Ben, Louise, Brian, Femke and I head to the pub to stretch our legs, unwind and most importantly catch last orders. We nestle in gripping our restorative pints of ale and play cards backed with curious Welsh landmarks. We get gooey eyed. We sleep sound.


While Brian’s group get down to some weeding in the Boulder Garden my team are off to the Woods of the World. The Garden staff have obviously spotted the potential of me and my team as we stride up to our summit rakes in hand. We clock in at the Woods of the World specifically the North East USA. It begins to dawn on the team that the rakes are for raking and we need to make piles of the dry grass for collecting. This isn’t quite the glamour some of the group were expecting.

It may not be the ‘special mission’ I had in mind for my crack team but we’ll definitely do the job to perfection. Two hours later we have raked the whole field, posed for a Harry Potter-esque picture substituting broomsticks for rakes, modelled for photos with the local newspaper and found a frog. Mission accomplished Team Cerbyd. Hasta la vista National Botanical Garden of Wales.

Although that isn’t strictly true as we join up with the ‘other’ gardening team to share lunch then explore the gardens in the blazing sun. I potter, contented that no one has died yet, through our verdant surroundings, sniffing flowers and avoiding the pneumatic bees. I take the weight off my feet and sit outside the great glasshouse relaxing in the shadow of Norman Foster’s wondrous design. I even had a delicious ice cream. Actually it was more of a blagging lick of Louise’s then Meg’s and then Femke’s ice cream. The ice cream was lovely but have I began to abuse my power as leader?!

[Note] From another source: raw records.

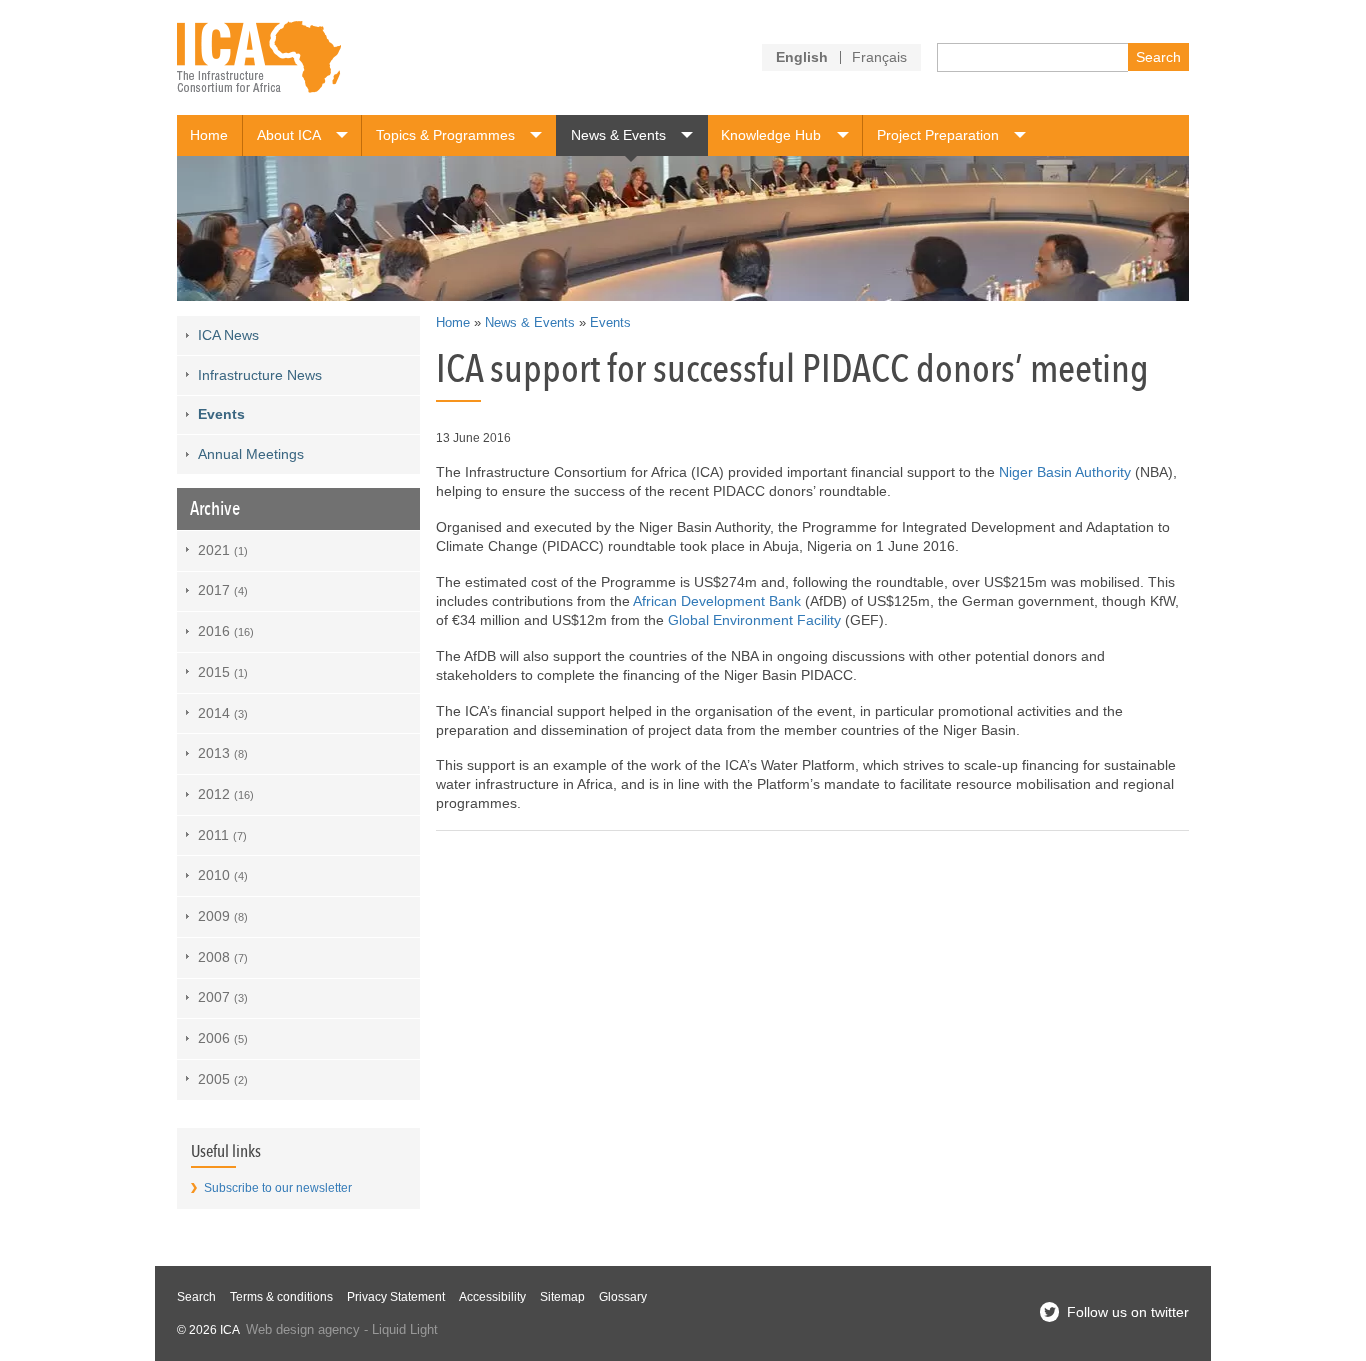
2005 (223, 1079)
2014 (223, 713)
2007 (223, 997)
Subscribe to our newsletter (278, 1188)
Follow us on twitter (1128, 1312)
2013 (223, 753)
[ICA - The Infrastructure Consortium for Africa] (259, 57)
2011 (222, 835)
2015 (223, 672)
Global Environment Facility (754, 620)
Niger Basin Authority (1065, 472)
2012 (226, 794)
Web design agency (303, 1330)
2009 (223, 916)
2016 (226, 631)
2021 (223, 550)
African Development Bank (717, 601)
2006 (223, 1038)
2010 (223, 875)
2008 (223, 957)
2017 (223, 590)
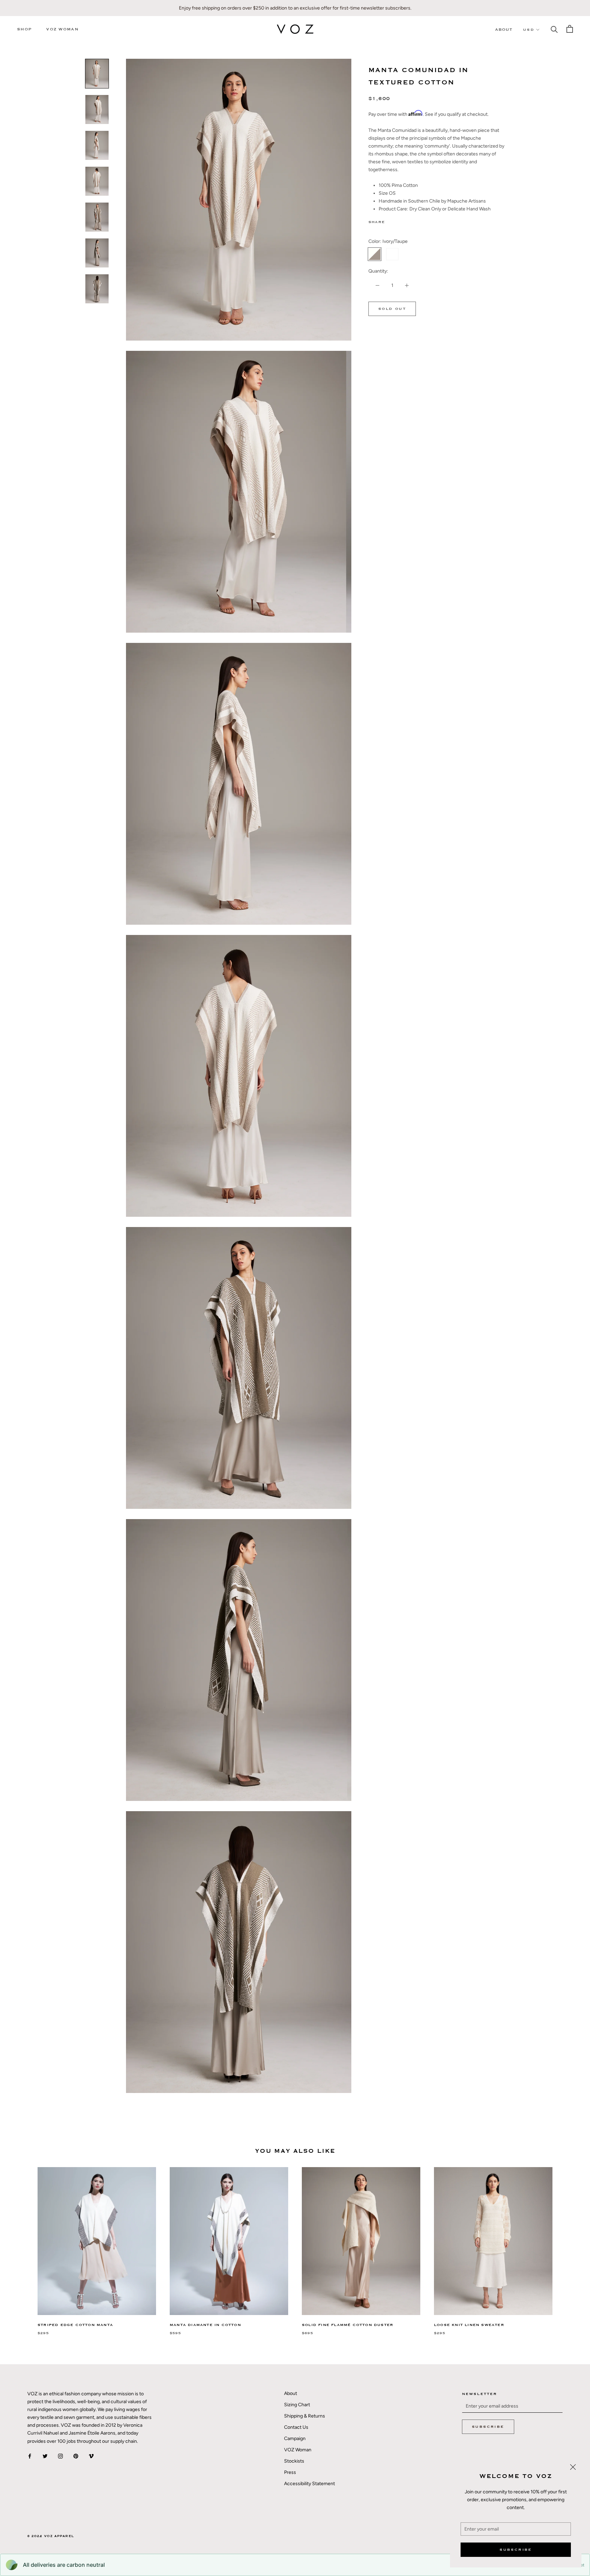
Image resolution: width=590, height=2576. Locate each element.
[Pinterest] (409, 221)
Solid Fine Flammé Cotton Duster (347, 2325)
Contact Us (296, 2427)
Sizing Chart (297, 2405)
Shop (24, 29)
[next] (568, 2244)
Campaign (295, 2438)
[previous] (21, 2244)
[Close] (573, 2467)
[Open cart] (569, 29)
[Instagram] (60, 2456)
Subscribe (516, 2550)
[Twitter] (400, 221)
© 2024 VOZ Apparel (50, 2536)
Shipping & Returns (304, 2416)
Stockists (294, 2461)
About (504, 29)
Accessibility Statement (309, 2484)
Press (290, 2472)
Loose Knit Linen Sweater (469, 2325)
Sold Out (392, 309)
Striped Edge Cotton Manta (75, 2325)
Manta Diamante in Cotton (205, 2325)
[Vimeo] (91, 2456)
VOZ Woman (62, 29)
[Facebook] (391, 221)
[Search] (554, 28)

A beautiful spot and I thank Morag Colquhoun for recommending this rural idyll. Brian and I like less curvy & aesthetically pleasing Nigella Lawsons get the dinner on a mild curry with peas, pineapple, tomatoes, olives and a sprinkling of special spices. There is a small glass of slightly warm white wine for everyone with their meal tonight. A fire is built and the talk turns to beard wearing maggots and the demise of David Bellamy.

It rains in the night and we rise at 8am. Setting off from one rural idyll to the next – It’s the National Botanical Garden of Wales. Although I have visited the gardens plenty of times, the directions I am given by Jane seem to be slightly confusing. They read as follows:

The easiest way to get to the Garden, as far as I am concerned (and it’s also very scenic) is to follow the A40 from Llandeilo to Carmarthen. On getting to Nantgaredig, turn left at staggered Cross Roads into Station Road. This will take you over River Towy up to T junc, turn right and 100 yards later, turn left. Follow this road going up hill- after a mile from the junction, you will see a house on the left with Air Ambulance display caravans in carpark, followed by sharp left hand bend, you will then come to straight stretch of road and as road veers round to right, there is a lane going off to the left. Turn left here, follow lane to the very end and at T Junc turn left and then immediately right into our corporate entrance. You will know when you are at the end of this lane because there is a very big house on your left that has recently been done up and still in process. The lane would be approx 1.5 miles long. When you come into back entrance, take the 2nd turning on your right, go past green houses and keep going until you see back of long cottage and lots of cars parked outside.

We eventually arrive and are met by Jane Downs from the Botanical Gardens and are split into two groups. Brian and I adopt the role of team captains.